Document passage:
===============

Response: Thank you for bringing this to our attention. We have added a detailed memory footprint analysis in Appendix D. On average, our models have approximately 250K parameters across all five LRA tasks, achieving a 2.4× reduction compared to the 600K parameters of the baseline transformer architecture. For the 35-category Speech command dataset, our model consists of 627K parameters compared to 1.69M parameters in SpikingLMUFormer.
Comment 6
The benefits of stochasticity? Would there be better or more consistent performance if probabilistic spike sampling is replaced by spike firing at a fixed or learnable threshold?
Response: This is an insightful question. The primary benefit of stochasticity that we leverage in our model is that it enables parallelizable training and inference without any significant overhead. We implemented a version of our model using conventional LIF neurons to conduct an ablation study. The experimental setup mirrors the one outlined in Section 4.1 for the ps-MNIST dataset and both the models have similar number of parameters. Having trained both the models till convergence of validation loss (for 100 epochs), the LIF-based approach achieves a test accuracy of 97.7% on ps-MNIST, compared to 98.4% attained by our stochastic model.
Notably, our model also significantly outperforms the LIF-based approach in training and inference efficiency. Training one epoch (batch size 64) takes approximately 1.5 minutes with our model, compared to 6.1 minutes for the LIF-based variant on the ps-MNIST dataset. Similarly, inference on the test set requires only 9 seconds for our model versus 17 seconds for the LIF-based approach. This difference stems primarily from the sequential processing bottleneck inherent in LIF-based models, which also depends on Backpropagation Through Time (BPTT) for training. In contrast, our framework leverages a parallelizable architecture, enabling efficient single-pass training with standard backpropagation.

===============

Recorded data:
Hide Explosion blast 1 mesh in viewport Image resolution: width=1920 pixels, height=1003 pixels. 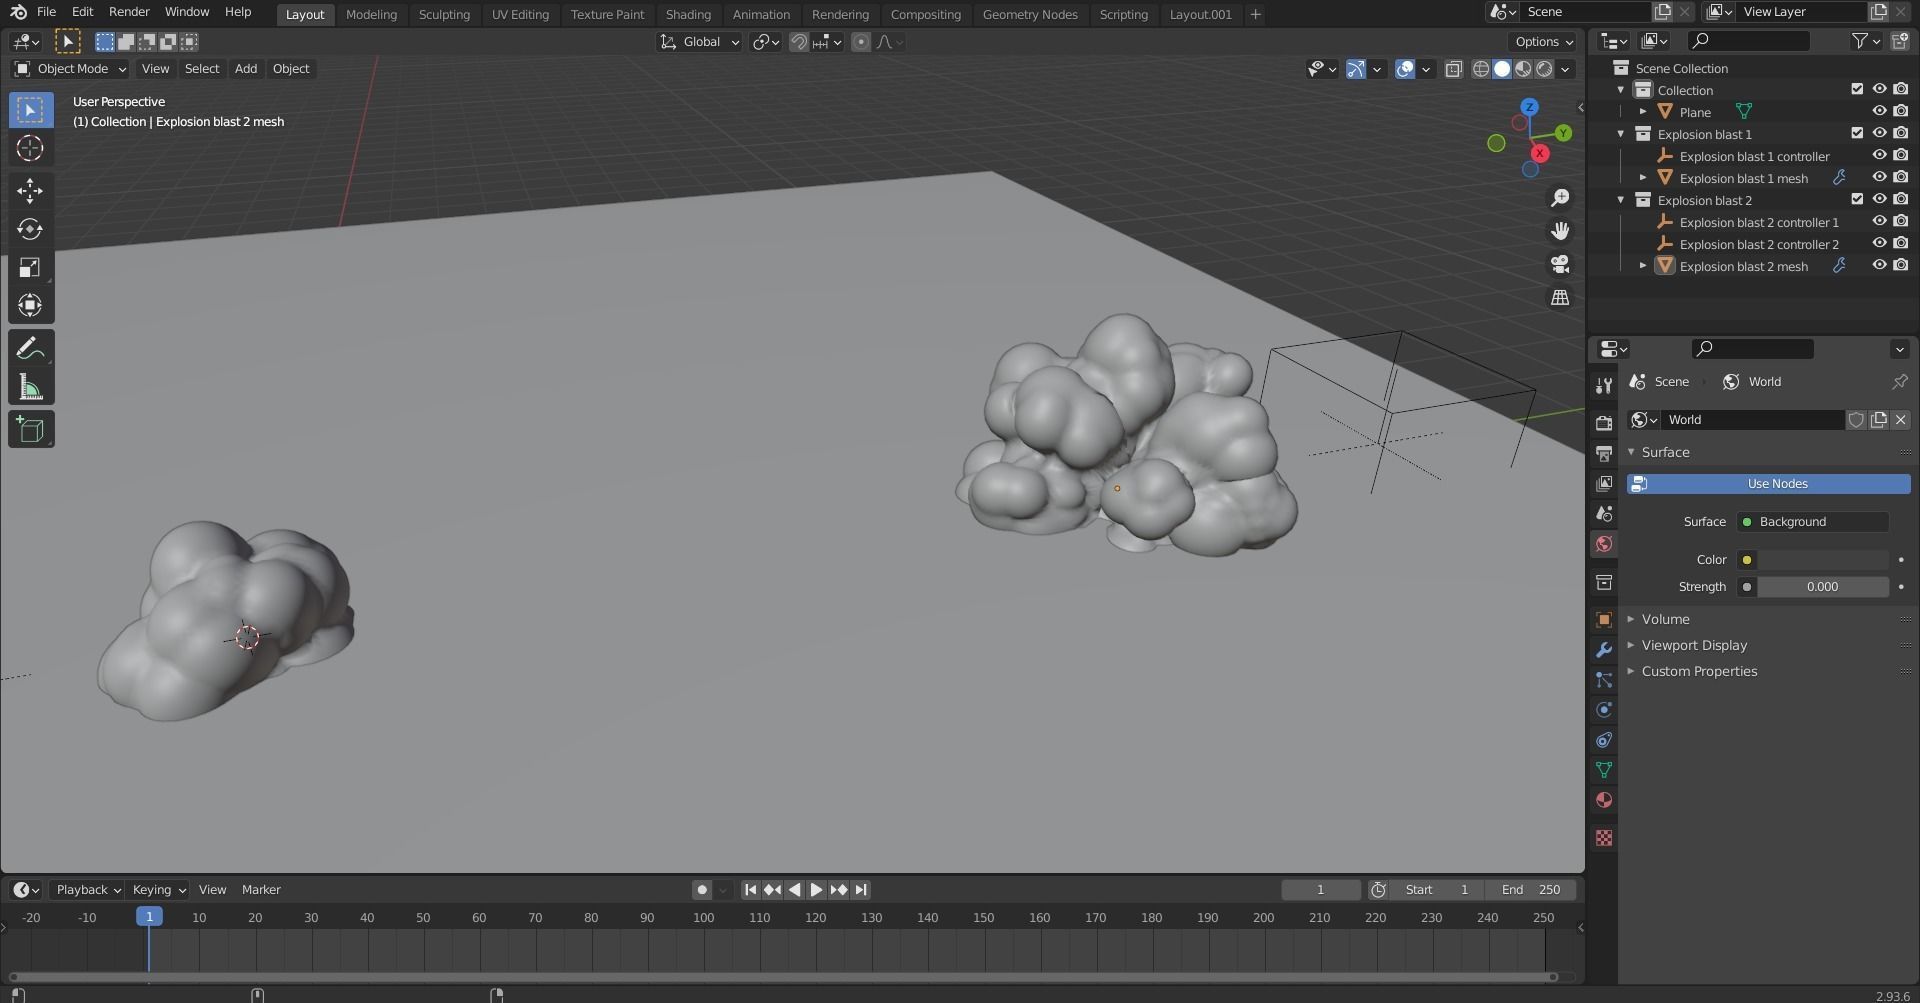tap(1880, 177)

===============

Parts of the exercise:
#1 According to the rebuttal, how long does one training epoch (batch size 64) on ps-MNIST take for the LIF-based variant?
#2 Transcribe the stretch of the rebuttal from "Notably, our model" through "with standard backpropagation.".

Exercise responses:
#1 About 6.1 minutes.

#2
Notably, our model also significantly outperforms the LIF-based approach in training and inference efficiency. Training one epoch (batch size 64) takes approximately 1.5 minutes with our model, compared to 6.1 minutes for the LIF-based variant on the ps-MNIST dataset. Similarly, inference on the test set requires only 9 seconds for our model versus 17 seconds for the LIF-based approach. This difference stems primarily from the sequential processing bottleneck inherent in LIF-based models, which also depends on Backpropagation Through Time (BPTT) for training. In contrast, our framework leverages a parallelizable architecture, enabling efficient single-pass training with standard backpropagation.